» **EXERCISE DIRECTIONS**
Edit the passage of the post about pop music, starting with "Tom Jones is" and going on through "pop/rock/r&b vein. Lots.", so that "fossil" takes the place of "dinosaur".

» **TEXT PASSAGE**
Heard it In a Pop Song

I had two alternate post titles tonight:

Tom Jones makes everything sound dead sexy

or

Tom Jones is a lying liar

More on that reasoning later. For the nonce, let me me unveil yet another way in which I am hopelessly art-and-media obsessed.

I’ve talked many times about how important music is to me and my life, and I think I’ve mentioned now and again how I’m the kind of old school dinosaur who still buys a fair proportion of music on physical CDs. But have I ever mentioned exactly how prodigious my CD collection is?

I don’t have a precise count right now*, but my best guess is around 1,800 or so. Across lots of different artists and genres–classical, Broadway, jazz, hip-hop. And lots and lots of stuff in the pop/rock/r&b vein. Lots.

Now, I like to have music going in the house most of the time, and I try to be deliberate about listening through the entire cycle every few years or so**, by mixing up times when I choose what I’m in the mood for with times I just grab the next couple CDs off the (quirkily alphabetized) shelf. That combination means that most of my collection remains pretty solidly in my mind’s ear on any given day. I feel as if the inside of my head must be something like that SNL sketch where Nicki Minaj’s Anaconda stays well and truly stuck.

This potpourri of pop poesy in the cranium has created some fun moments along the way—particularly during musicology grad school, when I was the only cohort member who had such a richly misspent youth following popular music. Everyone else had grown up with classical music and a chosen “higher-brow” example or two from the more popular genres, whether that was jazz, the Beatles, or prog. I was definitely the only one who’d regularly followed Casey Kasem and MTV’s Top 20.

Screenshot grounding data
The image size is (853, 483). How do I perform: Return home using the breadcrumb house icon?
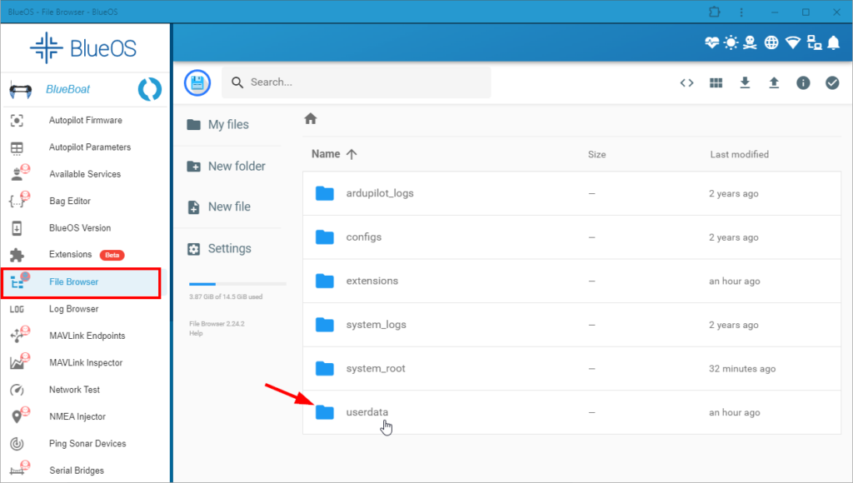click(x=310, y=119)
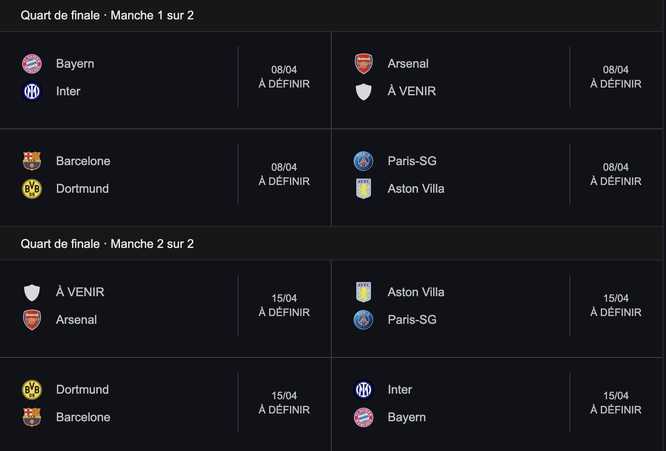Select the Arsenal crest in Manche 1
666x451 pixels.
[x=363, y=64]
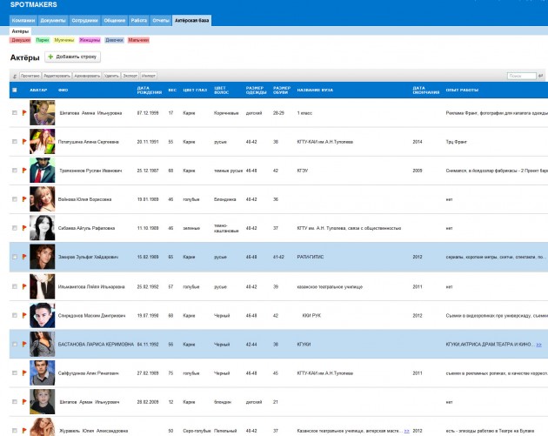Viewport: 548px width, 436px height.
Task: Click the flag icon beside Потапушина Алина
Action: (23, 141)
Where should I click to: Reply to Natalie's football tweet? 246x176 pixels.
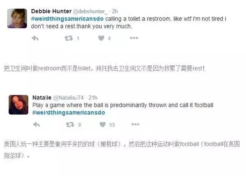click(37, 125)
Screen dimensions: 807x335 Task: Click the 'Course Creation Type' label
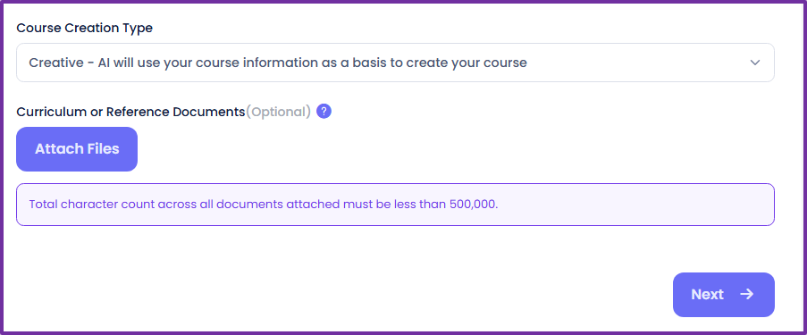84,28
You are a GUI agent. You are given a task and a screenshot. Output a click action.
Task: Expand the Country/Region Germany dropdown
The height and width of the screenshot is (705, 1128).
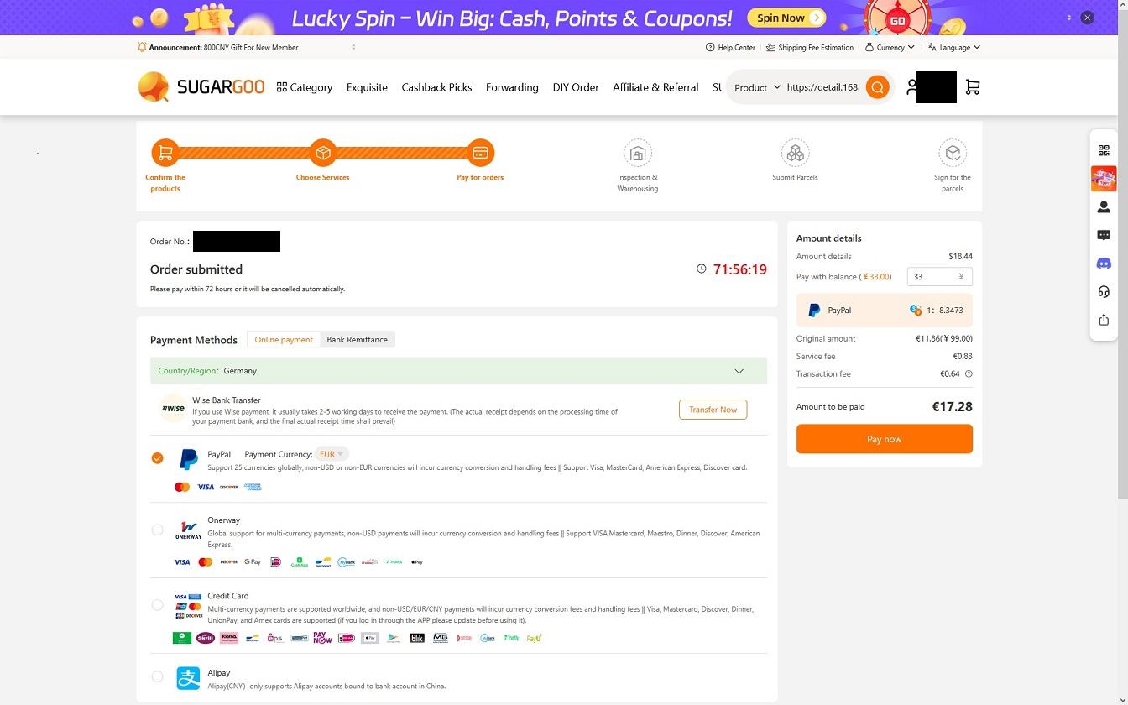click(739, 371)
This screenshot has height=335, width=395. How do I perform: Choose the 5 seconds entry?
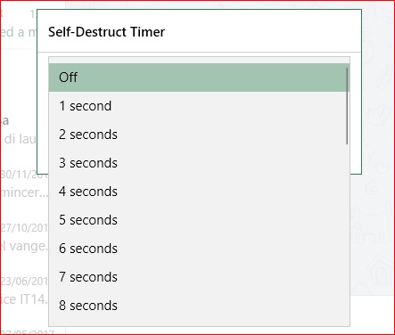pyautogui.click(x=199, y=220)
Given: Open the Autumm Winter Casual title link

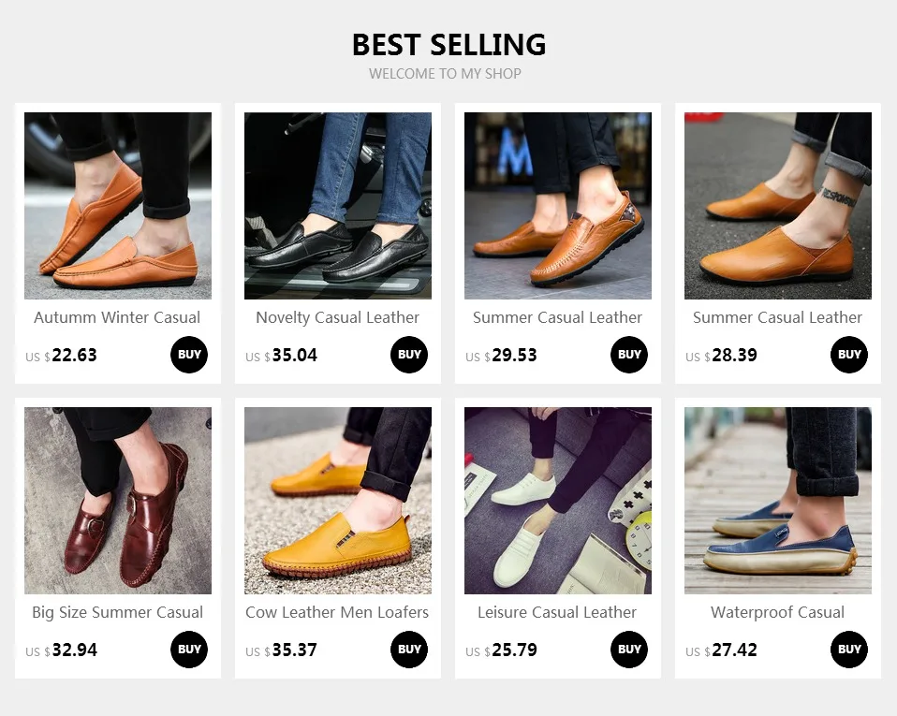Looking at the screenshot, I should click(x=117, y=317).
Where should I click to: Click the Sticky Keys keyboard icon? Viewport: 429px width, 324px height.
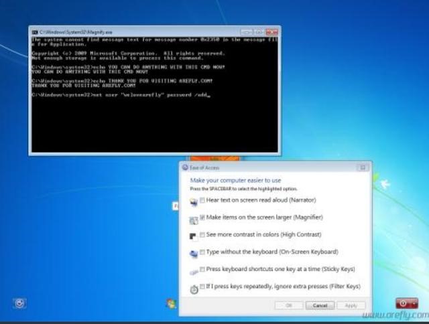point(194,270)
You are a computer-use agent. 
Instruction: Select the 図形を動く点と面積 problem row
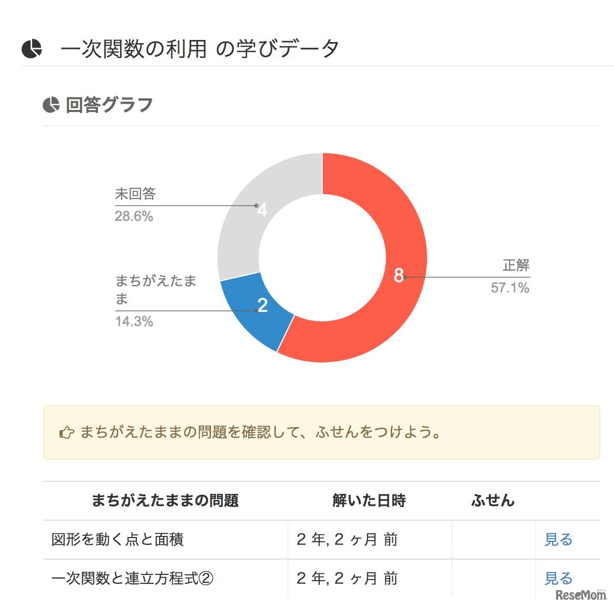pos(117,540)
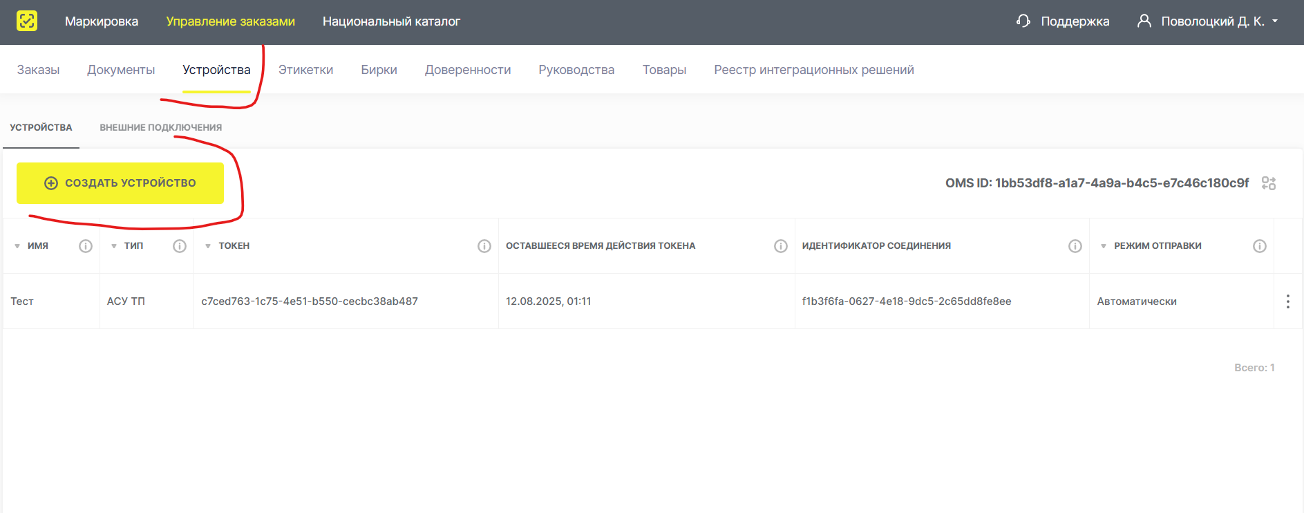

» **REPLY TO THE TASK**
Tom Jones is a lying liar

More on that reasoning later. For the nonce, let me me unveil yet another way in which I am hopelessly art-and-media obsessed.

I’ve talked many times about how important music is to me and my life, and I think I’ve mentioned now and again how I’m the kind of old school fossil who still buys a fair proportion of music on physical CDs. But have I ever mentioned exactly how prodigious my CD collection is?

I don’t have a precise count right now*, but my best guess is around 1,800 or so. Across lots of different artists and genres–classical, Broadway, jazz, hip-hop. And lots and lots of stuff in the pop/rock/r&b vein. Lots.